N.H. v. THE UNITED KINGDOM

Doc ref: 21447/93 • ECHR ID: 001-1619

Document date: June 30, 1993

Cited paragraphs only



                      AS TO THE ADMISSIBILITY OF

                      Application No. 21447/93

                      by N.H.

                      against the United Kingdom

      The European Commission of Human Rights (Second Chamber) sitting

in private on 30 June 1993, the following members being present:

                 MM.  S. TRECHSEL, President of the Second Chamber

                      G. JÖRUNDSSON

                      A. WEITZEL

                      J.-C. SOYER

                      H.G. SCHERMERS

                      H. DANELIUS

                 Mrs. G.H. THUNE

                 MM.  F. MARTINEZ

                      L. LOUCAIDES

                      J.-C. GEUS

                      M.A. NOWICKI

                      I. CABRAL BARRETO

                 Mr.  K. ROGGE, Secretary to the Second Chamber

      Having regard to Article 25 of the Convention for the Protection

of Human Rights and Fundamental Freedoms;

      Having regard to the application introduced on 20 June 1992 by

N.H. against the United Kingdom and registered on 1 March 1993 under

file No. 21447/93;

      Having regard to the report provided for in Rule 47 of the Rules

of Procedure of the Commission;

      Having deliberated;

      Decides as follows:

THE FACTS

      The applicant is a British citizen born in 1958 and resident in

D.  The facts as submitted by the applicant may be summarised as

follows.

      From 1981 to 1987, the applicant was serving a prison sentence

for robbery.  On 19 March 1986, the applicant was transferred to

Wandsworth prison for a 28 day period.  During this period he was

detained in the punishment block.

      For the first seven days, the applicant was kept in a "normal"

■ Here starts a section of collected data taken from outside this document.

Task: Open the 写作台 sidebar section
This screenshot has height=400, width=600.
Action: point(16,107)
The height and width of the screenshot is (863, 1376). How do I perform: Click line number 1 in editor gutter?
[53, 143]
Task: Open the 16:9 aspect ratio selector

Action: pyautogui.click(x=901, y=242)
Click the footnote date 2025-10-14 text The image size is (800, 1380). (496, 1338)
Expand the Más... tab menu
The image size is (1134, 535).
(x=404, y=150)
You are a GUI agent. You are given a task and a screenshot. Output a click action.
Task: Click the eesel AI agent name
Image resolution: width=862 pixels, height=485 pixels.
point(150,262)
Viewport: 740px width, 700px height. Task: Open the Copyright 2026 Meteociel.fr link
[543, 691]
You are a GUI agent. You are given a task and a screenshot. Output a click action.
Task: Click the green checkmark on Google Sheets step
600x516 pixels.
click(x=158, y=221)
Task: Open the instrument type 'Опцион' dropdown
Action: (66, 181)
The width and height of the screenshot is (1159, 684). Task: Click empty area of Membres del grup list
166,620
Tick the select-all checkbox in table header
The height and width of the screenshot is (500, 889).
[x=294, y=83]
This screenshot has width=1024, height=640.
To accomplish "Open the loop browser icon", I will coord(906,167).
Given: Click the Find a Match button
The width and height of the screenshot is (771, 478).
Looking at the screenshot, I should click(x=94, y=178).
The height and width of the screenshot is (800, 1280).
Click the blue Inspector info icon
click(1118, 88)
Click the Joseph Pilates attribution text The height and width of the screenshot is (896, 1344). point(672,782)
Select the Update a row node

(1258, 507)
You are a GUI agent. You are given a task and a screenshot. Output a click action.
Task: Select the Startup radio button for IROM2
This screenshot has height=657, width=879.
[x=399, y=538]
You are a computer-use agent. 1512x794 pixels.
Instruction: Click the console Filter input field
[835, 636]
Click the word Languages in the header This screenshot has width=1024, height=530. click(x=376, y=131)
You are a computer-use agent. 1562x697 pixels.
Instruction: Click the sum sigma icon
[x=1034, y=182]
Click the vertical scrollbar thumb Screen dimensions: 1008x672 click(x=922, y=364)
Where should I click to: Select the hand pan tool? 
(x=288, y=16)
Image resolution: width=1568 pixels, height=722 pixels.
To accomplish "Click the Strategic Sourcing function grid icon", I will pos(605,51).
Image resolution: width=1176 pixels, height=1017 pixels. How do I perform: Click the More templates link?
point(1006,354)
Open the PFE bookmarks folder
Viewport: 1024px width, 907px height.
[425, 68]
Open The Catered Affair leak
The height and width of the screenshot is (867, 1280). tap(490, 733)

punishment cell.  He was then moved to a "punishment cell" because he

had been talking out of the window.  In this cell, the window had been

blocked in with bricks of thick opaque glass. It was virtually

soundproof.  It contained no toilet or running water and the applicant

had to "slop out" three times a day at which time he also had to clean

his cleaning utensils and collect drinking and washing water, which the

applicant describes as a humiliating and unhygienic procedure.  He

received his entitlement of one hour's exercise per day and apart from

that was removed from normal association with other prisoners.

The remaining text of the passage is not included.